A newly discovered Java vulnerability allows an attacker to bypass the Java sandbox allowing remote code execution of unsigned content. An attacker exploiting this vulnerability would be able to exploit Java 5, 6, and the latest version Java 7.
Due to the nature of Java as a cross platform language all Java users, whether on Linux, OSX, or Windows, are vulnerable. It’s because of this ability to ‘write once, exploit everywhere’ feature that Java is such a tempting target. With over 1 billion devices running Java it’s plain to see why an attacker would look for exploits there.
The exploit is also confirmed to work on all browsers on Windows 7 32bit, though it should work on all browsers on all Java capable platforms.

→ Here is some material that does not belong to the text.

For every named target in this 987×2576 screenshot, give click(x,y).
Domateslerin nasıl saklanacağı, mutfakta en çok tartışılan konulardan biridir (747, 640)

On top of the tempting nature of Java there’s Oracle’s poor history with Java security. Patches tend to be late and long after an attack while the Java Runtime Environment has no particular security oriented aspects (despite it seeming like it could if they only tried).
It wasn’t long ago that another vulnerability in the JRE had been found. That one had been for Java 7 only and everyone was surprised that Oracle was able to patch it after about 4 days. Or at least they were surprised until they found out Oracle had been notified of the vulnerabilities months ago.
The short story is that Java is always going to be a target. On Windows you can rely on third party software to secure it and on Linux you can Apparmor it.